The Brumadinho dam disaster and subsequent mine and dam closures in Brazil had prompted Vale, the world’s biggest iron ore miner, to slash its iron ore sales estimate for this year.

Hopes that Vale could increase its shipments were dashed early in May after a court ordered a halt to its operations at its Brucutu iron ore mining complex, reversing a lower court decision that had allowed the mines’ activities to resume.

Analysts have generally underestimated the lengthy regulatory fallout and the repercussions associated with industrial disasters. This time is no different.

And they certainly misread the strength of China’s steel output this year – which, on an annualised basis, topped 1 billion metric tonnes.

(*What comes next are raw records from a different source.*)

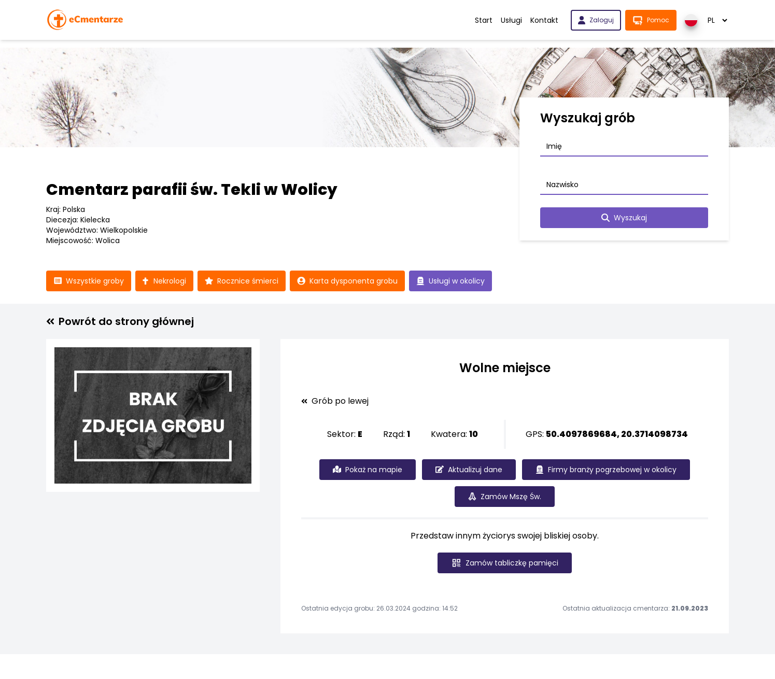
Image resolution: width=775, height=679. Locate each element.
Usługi (511, 20)
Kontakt (544, 20)
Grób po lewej (335, 401)
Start (483, 20)
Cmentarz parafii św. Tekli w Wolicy (191, 190)
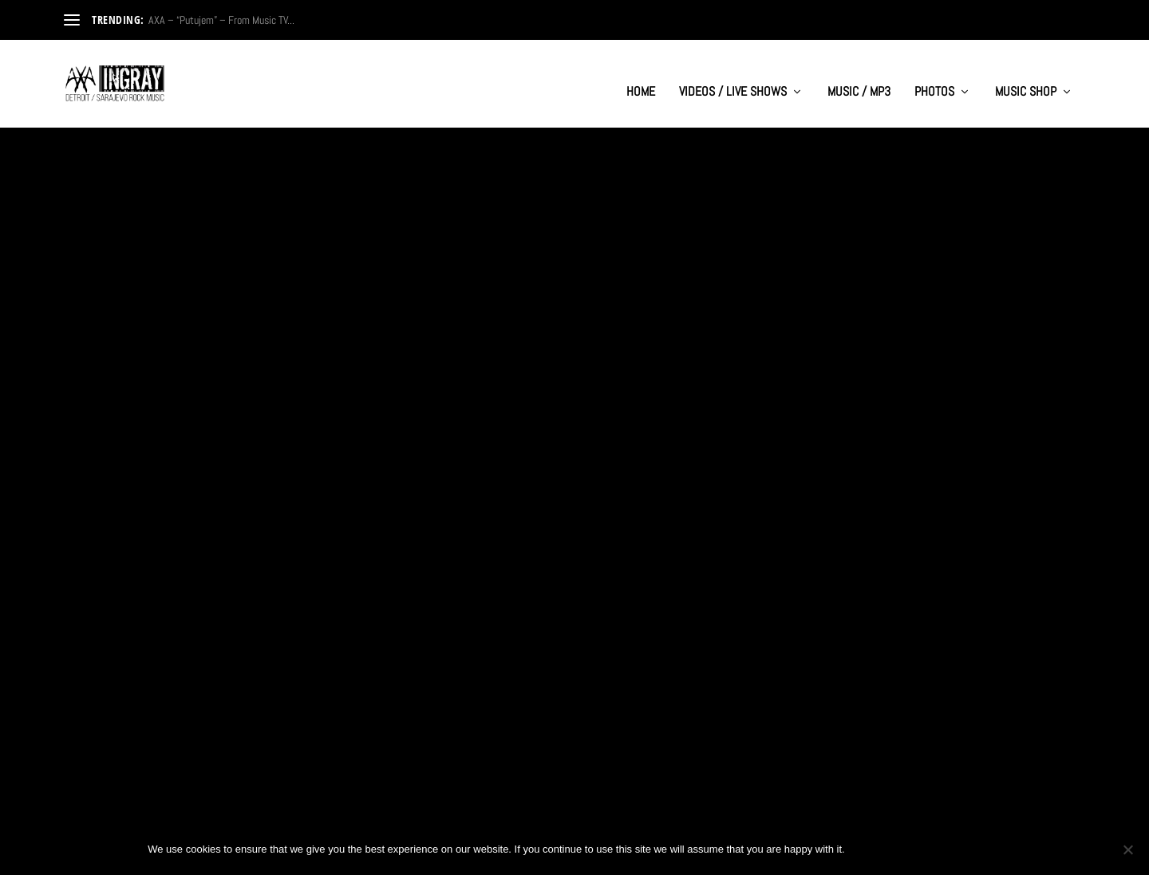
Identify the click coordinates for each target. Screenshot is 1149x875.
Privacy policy (948, 849)
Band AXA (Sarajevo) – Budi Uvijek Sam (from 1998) (561, 389)
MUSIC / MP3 (858, 76)
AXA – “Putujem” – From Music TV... (221, 20)
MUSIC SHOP (1025, 76)
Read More (117, 446)
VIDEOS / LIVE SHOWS (733, 76)
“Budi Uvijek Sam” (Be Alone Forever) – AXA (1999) (226, 702)
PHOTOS (934, 76)
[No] (1127, 849)
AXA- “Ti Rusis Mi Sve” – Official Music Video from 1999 (212, 389)
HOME (640, 76)
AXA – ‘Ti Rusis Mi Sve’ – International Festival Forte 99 (914, 389)
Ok (871, 849)
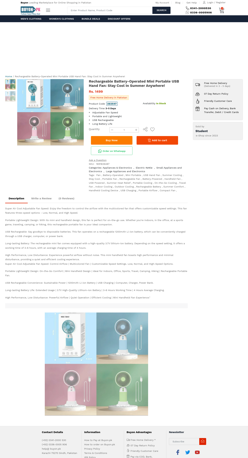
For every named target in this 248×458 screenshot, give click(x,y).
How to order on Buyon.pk (99, 341)
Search (161, 10)
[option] (50, 112)
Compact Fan (167, 190)
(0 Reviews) (66, 198)
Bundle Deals (91, 18)
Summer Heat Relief (119, 182)
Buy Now (112, 140)
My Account (162, 2)
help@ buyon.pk (51, 345)
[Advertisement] (124, 48)
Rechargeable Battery (148, 186)
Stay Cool (94, 178)
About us (34, 370)
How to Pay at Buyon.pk (98, 337)
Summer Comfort (173, 186)
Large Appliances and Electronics (125, 171)
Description (16, 198)
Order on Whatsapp (112, 151)
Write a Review (41, 198)
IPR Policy (90, 354)
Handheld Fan (172, 178)
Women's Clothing (61, 18)
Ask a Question (98, 160)
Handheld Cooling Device (103, 190)
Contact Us (78, 370)
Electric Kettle (144, 167)
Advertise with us (50, 370)
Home (8, 76)
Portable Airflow (147, 190)
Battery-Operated (113, 175)
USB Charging (128, 190)
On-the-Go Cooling (165, 182)
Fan (98, 175)
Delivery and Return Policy (99, 358)
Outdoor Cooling (124, 186)
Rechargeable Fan (129, 178)
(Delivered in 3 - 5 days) (217, 86)
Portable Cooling (142, 182)
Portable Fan (109, 178)
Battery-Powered (152, 178)
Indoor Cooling (103, 186)
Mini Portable (133, 175)
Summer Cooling (172, 175)
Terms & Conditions (95, 349)
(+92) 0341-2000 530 (54, 337)
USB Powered (97, 182)
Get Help (192, 2)
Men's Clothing (31, 18)
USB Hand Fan (151, 175)
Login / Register (216, 2)
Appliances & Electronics (117, 167)
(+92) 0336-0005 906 (54, 341)
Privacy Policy (92, 345)
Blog (177, 2)
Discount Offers (119, 18)
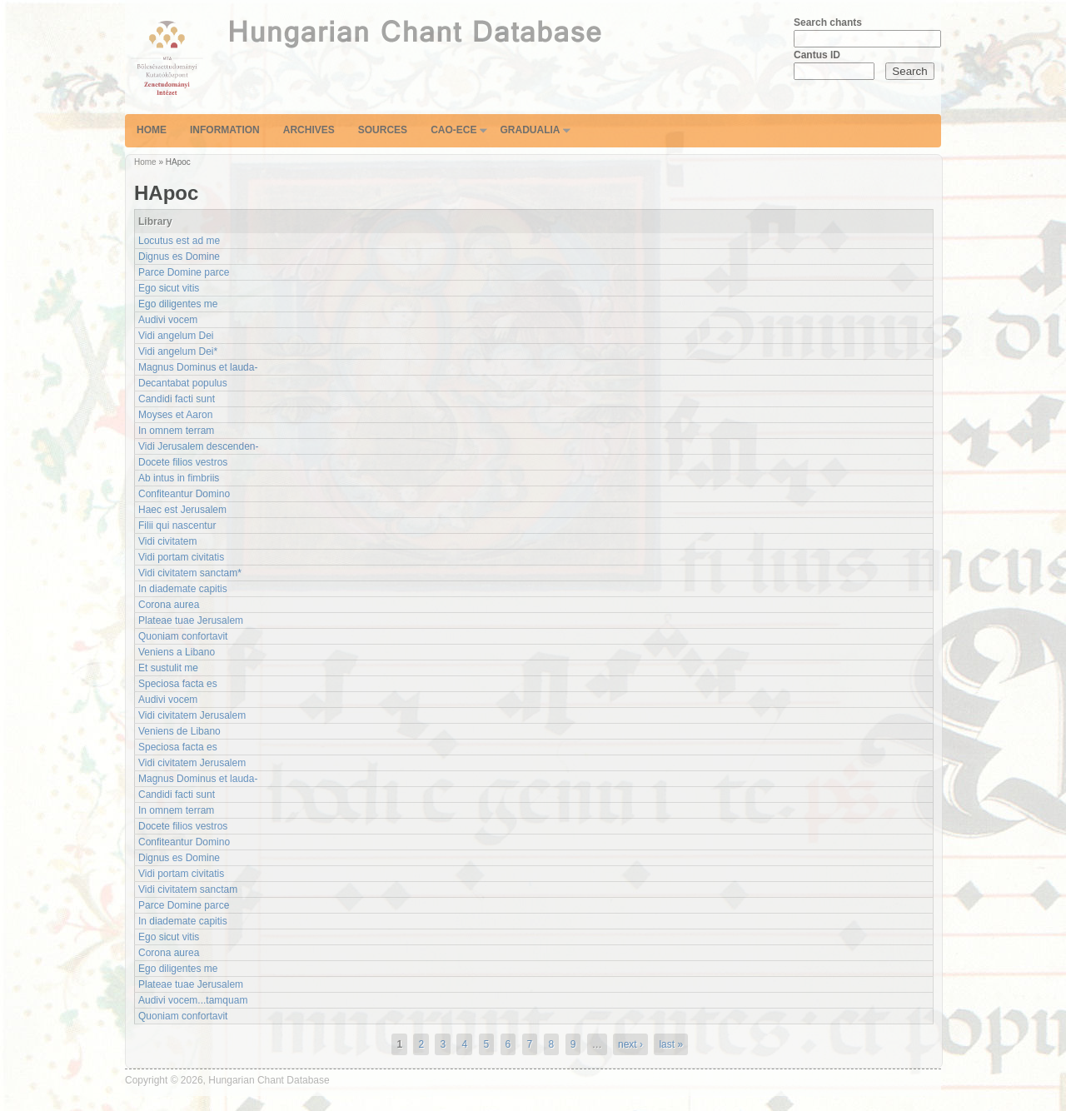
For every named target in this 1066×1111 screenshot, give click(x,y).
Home (152, 130)
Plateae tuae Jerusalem (190, 620)
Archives (309, 130)
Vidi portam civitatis (181, 557)
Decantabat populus (182, 383)
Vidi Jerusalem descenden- (198, 446)
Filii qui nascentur (177, 525)
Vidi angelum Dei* (177, 351)
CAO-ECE (453, 130)
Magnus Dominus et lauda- (197, 367)
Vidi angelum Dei (176, 335)
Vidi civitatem (167, 541)
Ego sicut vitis (168, 288)
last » (671, 1044)
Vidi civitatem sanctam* (190, 573)
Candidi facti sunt (176, 399)
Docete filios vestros (182, 462)
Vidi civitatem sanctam (187, 889)
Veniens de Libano (179, 731)
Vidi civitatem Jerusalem (192, 715)
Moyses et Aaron (175, 415)
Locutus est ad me (179, 241)
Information (225, 130)
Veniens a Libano (176, 652)
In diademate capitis (182, 589)
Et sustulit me (168, 668)
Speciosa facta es (177, 684)
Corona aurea (168, 604)
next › (630, 1044)
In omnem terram (176, 430)
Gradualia (530, 130)
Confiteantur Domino (184, 494)
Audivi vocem (167, 320)
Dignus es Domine (179, 256)
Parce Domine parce (183, 272)
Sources (382, 130)
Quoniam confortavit (182, 636)
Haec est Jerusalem (182, 510)
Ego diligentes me (177, 304)
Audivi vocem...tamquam (192, 1000)
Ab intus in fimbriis (178, 478)
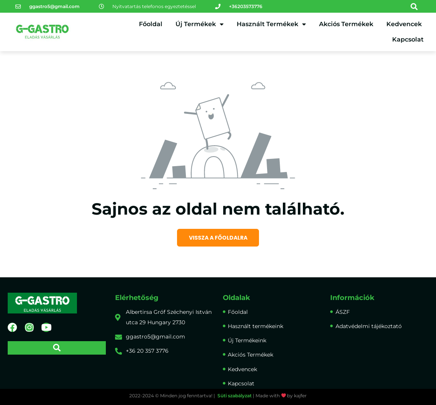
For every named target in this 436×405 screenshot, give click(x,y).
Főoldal (150, 24)
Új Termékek (199, 24)
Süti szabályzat (234, 395)
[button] (414, 6)
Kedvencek (404, 24)
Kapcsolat (408, 39)
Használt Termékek (271, 24)
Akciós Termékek (346, 24)
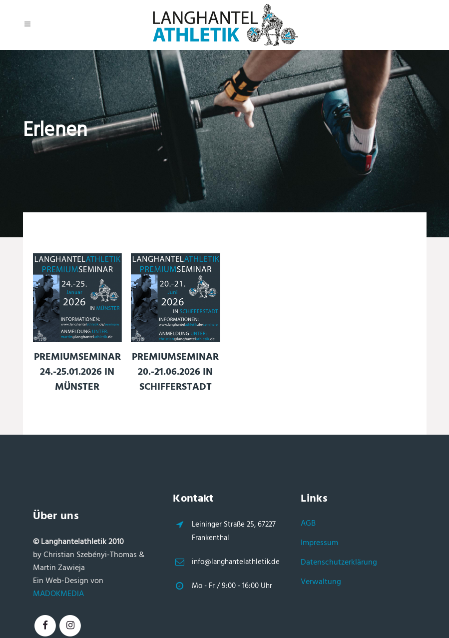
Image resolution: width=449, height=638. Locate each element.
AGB (308, 523)
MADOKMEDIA (58, 594)
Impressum (319, 543)
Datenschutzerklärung (339, 562)
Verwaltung (321, 582)
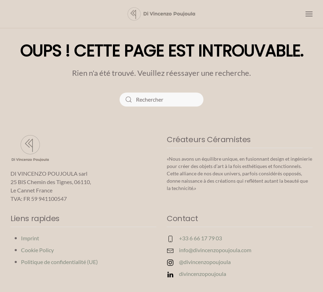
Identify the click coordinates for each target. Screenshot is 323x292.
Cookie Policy (37, 250)
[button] (309, 14)
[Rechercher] (161, 100)
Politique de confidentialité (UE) (59, 261)
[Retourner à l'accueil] (162, 14)
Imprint (30, 238)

Few have been willing to formally predict how long this iron ore boom will continue because it is not a cyclical one.

Analysts have misread the strength of China’s steel output this year.
Analysts have misread the strength of China’s steel output this year.CREDIT:QILAI SHEN

However, the general consensus is that markets should not factor in the resumption of much additional supply from Vale this year.

And this should put a floor under the price.

Some new supply (from marginal producers in India and China) may come on stream later this year – but new entrants will also be waiting to hear about the length of supply disruptions in Brazil.

Currently there are a raft of estimates for 2019 at between $US90 and $US95 and most projections fall back to $US80 levels in 2020.

For investors with iron ore stocks, 2019 is the year they hit the jackpot.